A code signing certificate. Certificates are issued for specific purposes. A certificate issued for one purpose should not be reused for other functions.
What mechanism informs clients about suspended or revoked keys?
Either a published Certificate Revocation List (CRL) or an Online Certificate Status Protocol (OCSP) responder.
You are advising a customer about encryption for data backup security and the key escrow services that you offer. How should you explain the risks of key escrow and potential mitigations?
Escrow refers to archiving the key used to encrypt the customer's backups with your company as a third party. The risk is that an insider attack from your company may be able to decrypt the data backups. This risk can be mitigated by requiring M-of-N access to the escrow keys, reducing the risk of a rogue administrator.
What mechanism does HPKP implement?
HTTP Public Key Pinning (HPKP) ensures that when a client inspects the certificate presented by a server or a code-signed application, it is inspecting the proper certificate by submitting one or more public keys to an HTTP browser via an HTTP header.
What are the potential consequences if a company loses control of a private key?
It puts both data confidentiality and identification and authentication systems at risk. Depending on the key usage, the key may be used to decrypt data with authorization. The key could also be used to impersonate a user or computer account.
What type of certificate format can be used if you want to transfer your private key and certificate from one Windows host computer to another?
PKCS #12 / .PFX / .P12.
What is the main weakness of a hierarchical trust model?

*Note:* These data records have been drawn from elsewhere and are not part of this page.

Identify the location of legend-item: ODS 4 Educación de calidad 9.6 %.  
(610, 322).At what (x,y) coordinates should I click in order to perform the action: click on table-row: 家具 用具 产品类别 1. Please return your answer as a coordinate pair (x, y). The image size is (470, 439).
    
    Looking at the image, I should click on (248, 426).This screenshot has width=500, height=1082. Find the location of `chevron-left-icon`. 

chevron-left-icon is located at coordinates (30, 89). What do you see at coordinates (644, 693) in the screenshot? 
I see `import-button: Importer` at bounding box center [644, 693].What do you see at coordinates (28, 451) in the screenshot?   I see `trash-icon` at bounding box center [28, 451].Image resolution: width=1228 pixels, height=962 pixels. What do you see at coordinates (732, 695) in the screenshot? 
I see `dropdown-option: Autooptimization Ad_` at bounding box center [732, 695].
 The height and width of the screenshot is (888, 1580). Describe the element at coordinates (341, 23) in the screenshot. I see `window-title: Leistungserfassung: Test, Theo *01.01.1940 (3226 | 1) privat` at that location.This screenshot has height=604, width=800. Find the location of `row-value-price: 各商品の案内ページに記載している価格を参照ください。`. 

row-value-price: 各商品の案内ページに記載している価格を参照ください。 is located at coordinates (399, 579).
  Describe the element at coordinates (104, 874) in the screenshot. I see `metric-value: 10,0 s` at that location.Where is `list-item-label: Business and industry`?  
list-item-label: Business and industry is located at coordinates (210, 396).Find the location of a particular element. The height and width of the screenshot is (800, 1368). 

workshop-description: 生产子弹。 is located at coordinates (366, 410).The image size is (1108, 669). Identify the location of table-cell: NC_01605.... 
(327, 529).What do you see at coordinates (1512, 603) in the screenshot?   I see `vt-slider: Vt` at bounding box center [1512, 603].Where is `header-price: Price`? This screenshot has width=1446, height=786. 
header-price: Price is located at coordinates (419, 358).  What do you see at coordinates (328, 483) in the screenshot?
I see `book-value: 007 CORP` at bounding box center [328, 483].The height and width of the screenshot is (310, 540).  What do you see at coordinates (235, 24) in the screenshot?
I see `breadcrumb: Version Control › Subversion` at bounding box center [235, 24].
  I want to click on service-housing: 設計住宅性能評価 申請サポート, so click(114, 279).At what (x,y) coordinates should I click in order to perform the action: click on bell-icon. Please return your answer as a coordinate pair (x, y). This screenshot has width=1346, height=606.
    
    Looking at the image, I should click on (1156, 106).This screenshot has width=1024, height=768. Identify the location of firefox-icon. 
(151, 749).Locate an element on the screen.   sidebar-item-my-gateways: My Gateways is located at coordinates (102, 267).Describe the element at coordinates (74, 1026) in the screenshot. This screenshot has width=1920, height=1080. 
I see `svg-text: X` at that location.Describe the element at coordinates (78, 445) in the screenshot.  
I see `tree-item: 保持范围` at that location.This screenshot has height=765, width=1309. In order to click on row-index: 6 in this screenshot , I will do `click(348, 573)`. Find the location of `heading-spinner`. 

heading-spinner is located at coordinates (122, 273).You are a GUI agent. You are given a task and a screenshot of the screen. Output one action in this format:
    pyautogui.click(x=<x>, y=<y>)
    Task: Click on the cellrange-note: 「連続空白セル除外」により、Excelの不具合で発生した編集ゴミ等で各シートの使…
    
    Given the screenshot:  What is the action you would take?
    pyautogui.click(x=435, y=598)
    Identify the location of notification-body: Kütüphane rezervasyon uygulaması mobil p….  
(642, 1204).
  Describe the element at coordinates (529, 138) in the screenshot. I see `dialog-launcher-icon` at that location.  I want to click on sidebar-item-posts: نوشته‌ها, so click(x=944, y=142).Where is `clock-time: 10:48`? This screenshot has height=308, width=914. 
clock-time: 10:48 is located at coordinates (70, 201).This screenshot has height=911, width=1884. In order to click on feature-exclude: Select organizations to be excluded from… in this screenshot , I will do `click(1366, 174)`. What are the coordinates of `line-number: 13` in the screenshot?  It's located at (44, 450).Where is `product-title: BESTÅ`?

The structure depends on the integrity of the root CA
What extension field is used with a web server certificate to support the identification of the server by multiple specific subdomain labels?
The subject alternative name (SAN) field. A wildcard certificate will match any subdomain label.
What cryptographic information is stored in a digital certificate?
The subject's public key and the algorithms used for encryption and hashing. The certificate also stores a digital signature from the issuing CA, establishing the chain of trust.
What type of operation is being performed by the following command? openssl req -nodes -new -newkey rsa:2048 -out my.csr -keyout mykey.pem
This generates a new RSA key pair plus a certificate signing request.